The Rockies maintained their ground-ball efficiency on the right side of the infield. When hitters put the ball on the ground toward the first and second baseman and the right fielder in 2013, they had an average of .188 that was good for 16th in baseball. In 2014, the batting average against was .187. The figures are practically the same, although the .187 batting average against ranked 12th in baseball in 2014, so it was a better season relative to the other 29 teams. The final two maps above reveal that right-side infielders in 2014 had more range than in 2013. This makes sense from a personnel standpoint. DJ LeMahieu was the only player to get regular time at second for the 2014 Rockies, and although he also played the most innings at second in 2013, Josh Rutledge, an inferior defender, still got his fair share. And at first, Justin Morneau in 2014 gave the Rockies more range than the combination of the almost 40-year-old Todd Helton and Jordan Pacheco in 2013.

The players on the field are more important than where they are placed on field. The Rockies’ groundball efficiency in 2013 is evidence of that, as is the right-side proficiency in 2014. But that doesn’t mean placement is insignificant. The left side defense in 2014 still had a whole lot of Nolan Areando and Troy Tulowitzki. Arenado played 68 percent of third base innings, while Tulo played 52 percent of shortstop innings. All of the innings given to Charlie Culberson and Josh Rutledge can explain a little bit of why the Rockies left-side efficiency declined from fifth to 19th in baseball. But I can’t shake the feeling that more strategic use of shifts could have made up for some of the loss, especially on the left side, which is the side of the diamond where shifts before 2012 or so were most uncommon.


What the new regime does with the shift in 2015 will be a really compelling storyline to follow. Two Jeff Bridich quotes from this past weekend’s SABR Analytics Conference in Phoenix provide some hints. The first has Bridich saying "we have been and will continue to press forward in analytics and look for specific ways to implement them." In the second, Baseball America's Matt Eddy reported:

In isolation, the first quote (which lacks context) isn’t telling. Deadspin’s Kyle Wager recently, and convincingly, argued that a declared emphasis on "analytics" has turned into nothing more than a branding campaign. In other words, it’s like touting the fact that the team employs a bench coach. So does everyone else. The second quote (also lacking context—it’s the tyranny of 140 characters) offers a clue about an area the Rockies might target to put analytics to actual use. Rockies General Manager Jeff Bridich indicates that shifts work. It follows, then, that the team will attempt to take advantage of a strategy that he believes is effective. The trick will be getting players to internalize that same belief.

If the Rockies shift more, it might suggest that the front office really is convinced that shifts are useful, and that the organization has the ability to communicate vertically, from the general manager to the infielders, in order to implement what it believes is a winning strategy. If the Rockies don't shift any more than before, it might suggest that the front office is unconvinced that shifts are effective.

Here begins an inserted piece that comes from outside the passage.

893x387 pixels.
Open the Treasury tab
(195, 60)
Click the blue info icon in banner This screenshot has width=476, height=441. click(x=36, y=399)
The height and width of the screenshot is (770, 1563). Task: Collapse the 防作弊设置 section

It wouldn't necessarily signify a breakdown of communication, but it might point to a lack of effort to persuade. Walt Weiss seems like an intractable "old-school" baseballer resistant to such changes; maybe he is, maybe he isn't. But if the Pittsburgh Pirates can sway Clint Hurdle to integrate a quantitative analyst as a de facto member of the coaching staff, then Walt Weiss and his players can also be moved. The argument just has to be framed in the language of competitive advantage and victory, which is something everyone understands.

It’s a matter of show and tell. What is shown is always more revealing than what is told. The last Rockies front office, at last year’s SABR Analytics Conference, told us that they embrace and use analytics to gain an edge. At least in the area of defensive shifts, they didn’t show us that that was actually the case. In the tweets above, Bridich implies rather than tells. We have to wait for games to start to see what the Rockies show on the field in 2015.